Let’s pause. Meghan didn’t say she emails toddlers expecting them to read the messages. She said it’s something for them to discover when they’re older—a digital time capsule, the kind many parents create with diaries or memory boxes. And yet, the internet decided this was grounds for full character assassination.

Why?

Because for Meghan, nothing is judged at face value. Every act of hers is scrutinized through a lens of distrust. If she cries, it’s “fake tears.” If she talks about jam, she’s accused of lying about making it. If she shares a picture of her kids, it’s “proof” that she’s exploiting them for PR. If she doesn’t share photos, people claim the kids don’t exist. No other woman in the public eye today is subjected to this level of surreal, obsessive critique.

What this email uproar reveals is not that Meghan is attention-seeking—but that the public cannot stop watching her, even as they claim to loathe her. The people who are most outraged by Meghan are also the ones who dissect her every sentence, listen to her every podcast, and analyze every family photo. They say they want her to go away, but they ensure she never can.

And they don’t just critique. They diagnose. She’s a narcissist. She’s a sociopath. She’s “mentally unwell.” Some even called for her to be “sectioned.” Meghan has become a cultural Rorschach test—people project their biases onto her, and no act of maternal tenderness can escape their cynicism.

Let’s be honest: this isn’t about email. It’s about identity.

Meghan is a Black woman who married into a white institution and walked away. She refuses to be silent, refuses to disappear, and refuses to bow to a monarchy that many still view as sacred. And for that, she must be punished—no matter what she says or does.
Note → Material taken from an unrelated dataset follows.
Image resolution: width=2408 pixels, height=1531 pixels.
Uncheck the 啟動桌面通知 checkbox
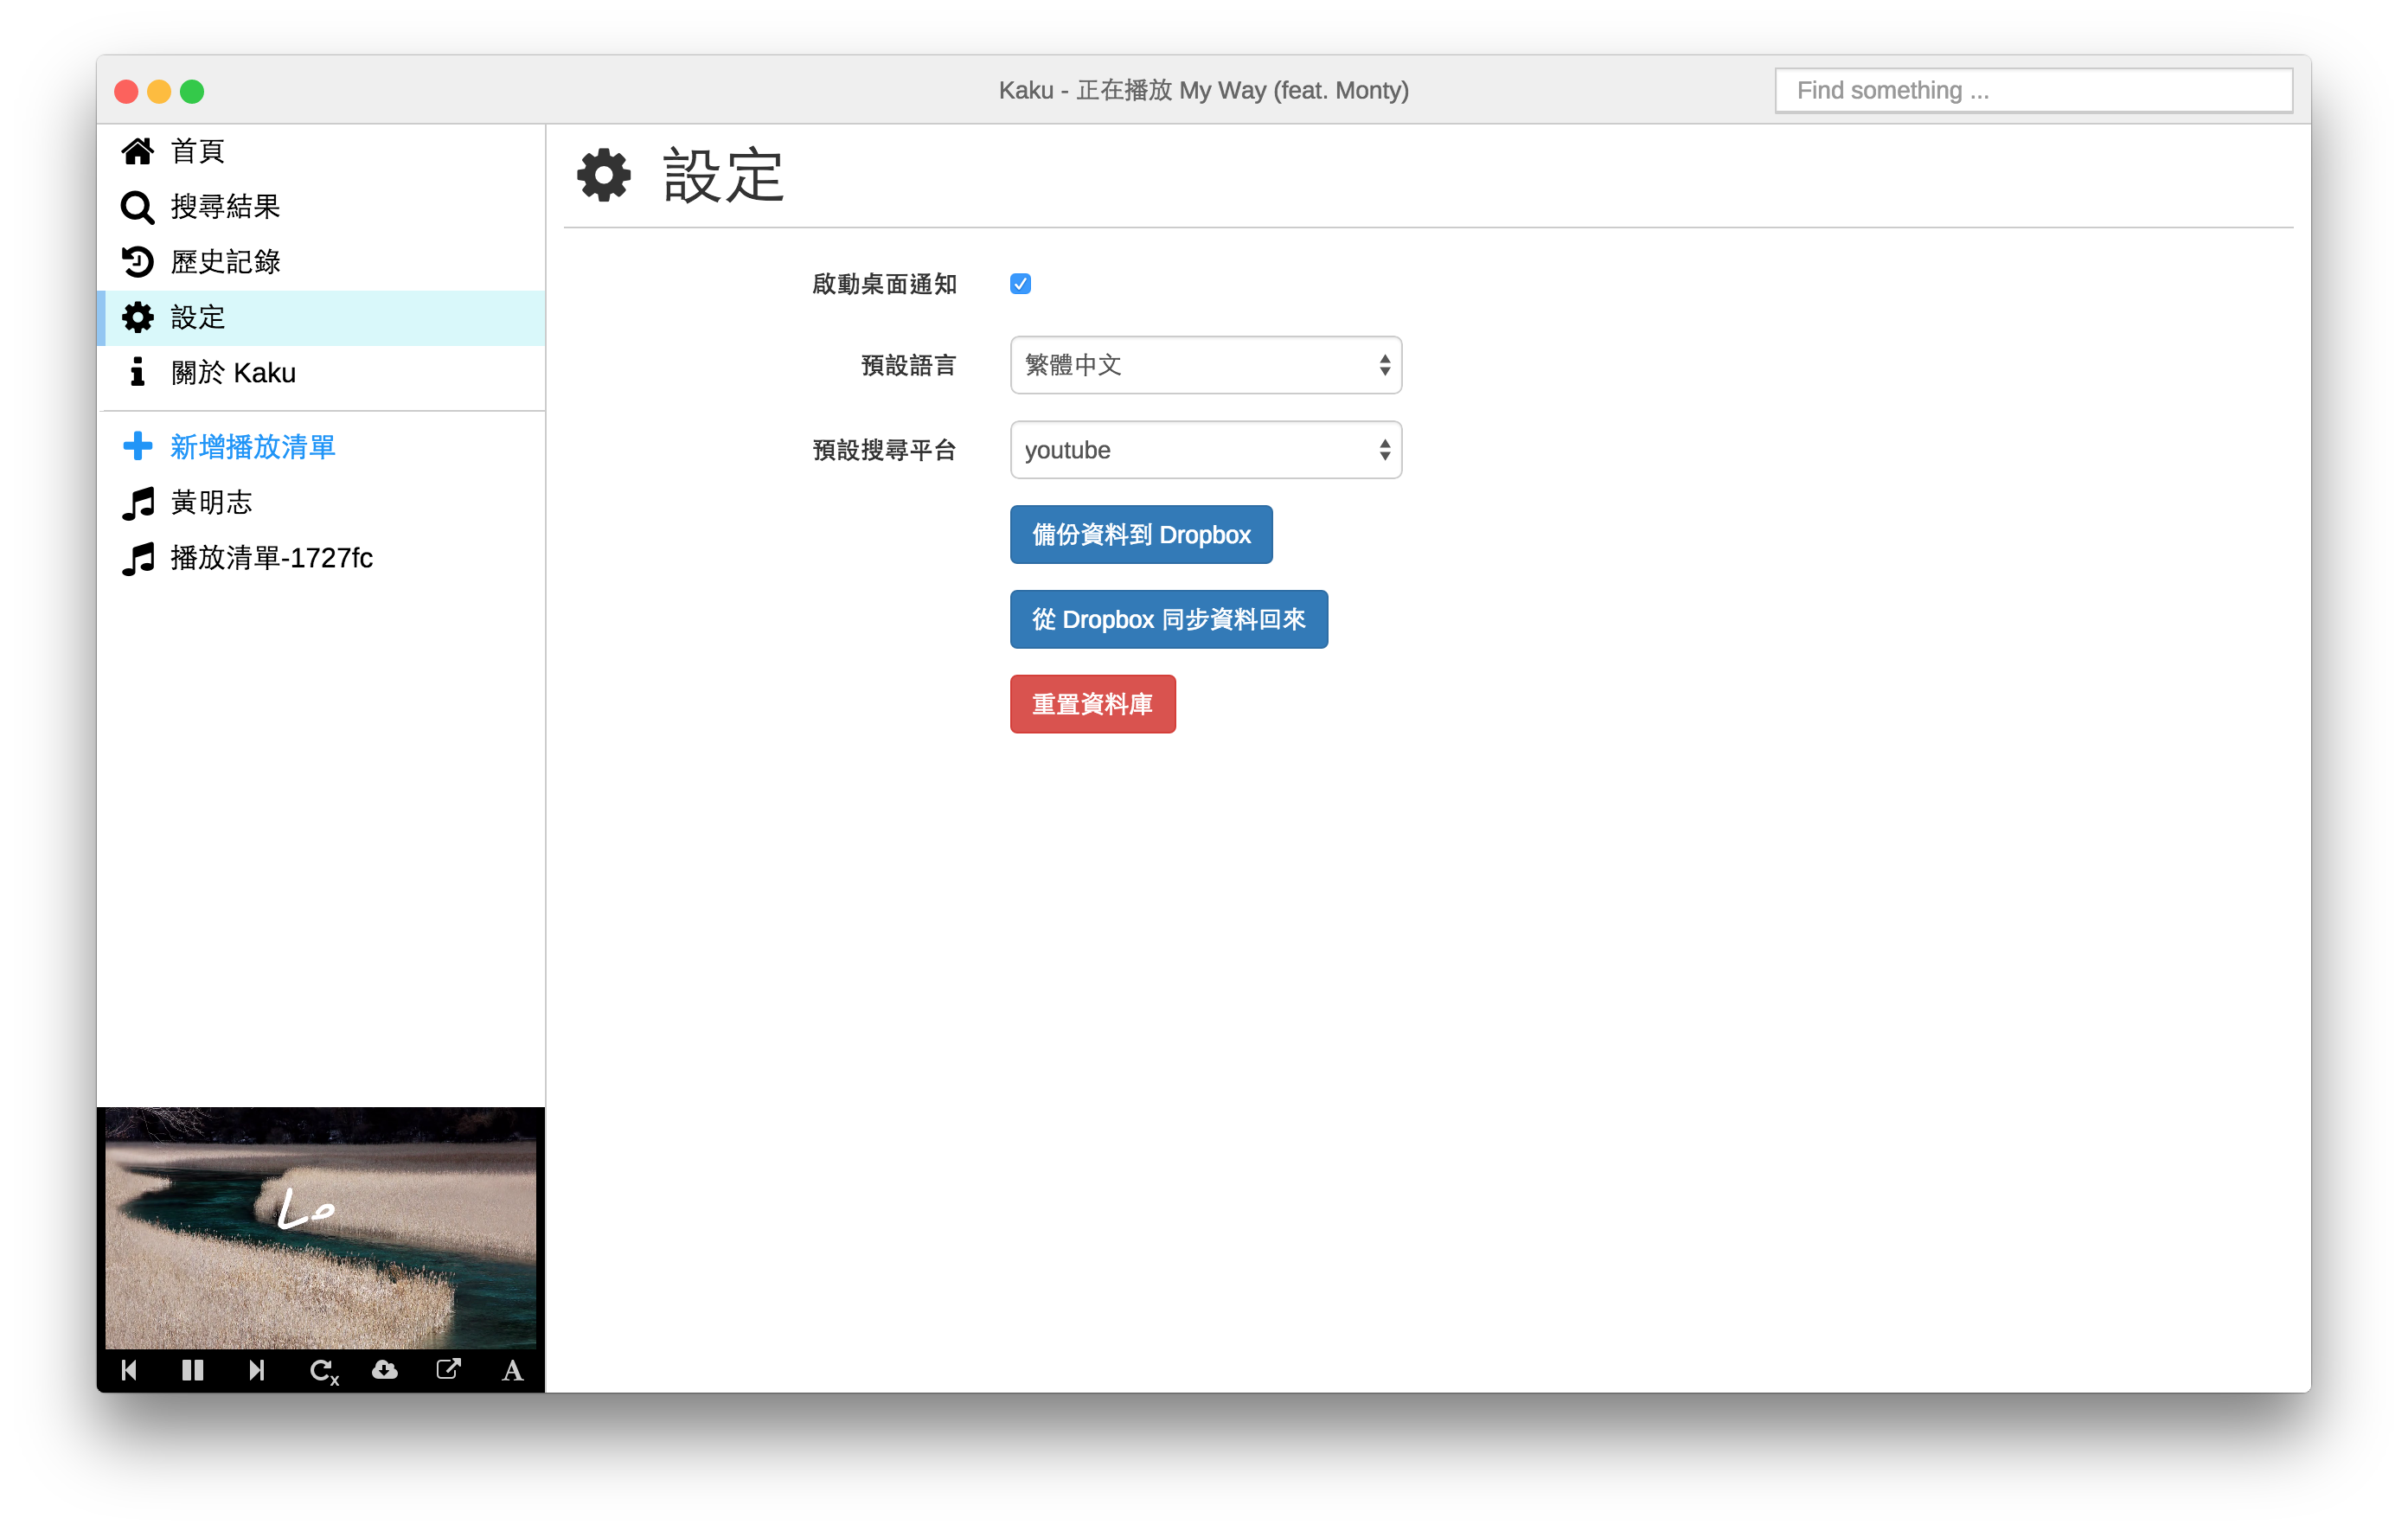coord(1020,284)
The reactions to her email habit are the perfect case study. If Kate Middleton had said she kept a diary of memories for her kids, the press would have called it “touching.” If Victoria Beckham said she writes letters to Harper every night, it would be praised as sweet. But for Meghan? It becomes a conspiracy. A performance. A crime.

The problem isn’t what Meghan is doing. It’s that Meghan is the one doing it.

And maybe, that’s exactly why she keeps sending those emails. Not for us. For them.